Against all hope, Abraham in hope believed.

Yes, believe as we may, we can have ‘dark nights of the soul’ as St John of the Cross had put it centuries ago. Sentiments echoed by a post on social media by Pastor Andrew Evans quoting Billy Graham in which the great evangelist had said:

The Christian life is not a constant high. I have my moments of deep discouragement. I have to go to God in prayer with tears in my eyes, and say, ‘O God, forgive me, or help me.’

On this Fathers’ Day, I am reminded of the counsel that same son of mine whom I quoted earlier had given to me when I was going through a bad time:

Hey dad, I remember when you mentioned this quote to me when I was having a hard time and I cannot think of a better quote: ‘I’m a little wounded, but I am not slain, I will lay me down to bleed a while, then I’ll rise and fight again. Love you dad.

‘Against all hope, Abraham in hope believed’. But what of those who have no sense of that hope which Christ offers – how should we as Christians respond to them. First of all, we could do with putting aside the collective tendency we often indulge in to feel sorry for ourselves, feeling ourselves besieged in a secular world; we could focus less on what the world thinks of us and more on what Jesus offers to us and of which a non-believing world is in ignorance – against all hope, a hope to believe in.

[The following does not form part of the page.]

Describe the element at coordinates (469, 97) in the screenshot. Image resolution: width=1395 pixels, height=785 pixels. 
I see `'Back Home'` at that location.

Professor Reverend Doctor John Swinton, of Glasgow University, undertook a study in 2001 about the impact of spirituality on mental health. In his study he quoted some of those he interviewed for the study. Here is what one participant said:

I don’t depend on there being direct, individual meaning in my particular circumstances or situation or all the bad things that happen to me. I’m quite happy to live with the idea that … in a fallen world there are things that happen to people just sort of through chance and circumstance. But what one does need to believe is that all of that is happening in an ultimately meaningful framework. [p112]

While another had said:

When I’m in a phase that I’m able to believe that there is a God who gives meaning to (the) universe, then I have hope. But there have been spells when I haven’t been able to believe that, and that has been absolutely terrifying. That’s been falling into the abyss. [p113]

Those thousands of people who had followed Jesus into a remote place for three days hungered both physically and spiritually – against hope they wanted to believe … and Jesus fed them. In our contemporary context, where the shadow of malaise is cloaking many from seeing the light, may we take courage personally and may we, like the boy in John’s version of the miracle of the feeding the multitude, who against the logic of the moment proffered his paltry five fish, may we proffer our fragment of knowledge of the hope in Christ to those whom we encounter hungering for solace, for meaning, for hope.

In his poem I open the Door in the Evening, the Greek poet Tasos Livaditis wrote:

I open the door in the evening,
the lamp I hold high,
so the Earth’s grieving can see,
so they can come and find company.
So they can find a made table,
a pitcher so the longing can drink
and between us will stand
pain, the world’s brother.
Let them find a corner to lean on,
a stool so the blind man can sit
and there as we are talking
there will arrive the fellowship of Christ.

To those thousands who hungered in body and spirit that day of the miracle of the feeding of the five thousand, those who grieved as between them stood pain, the world’s brother, into their midst arrived Christ, opening the door in the evening with his lamp held high. Let us open that door into our own lives and into the lives of others.

Holy dreams and hopes attend us, this livelong night. Amen.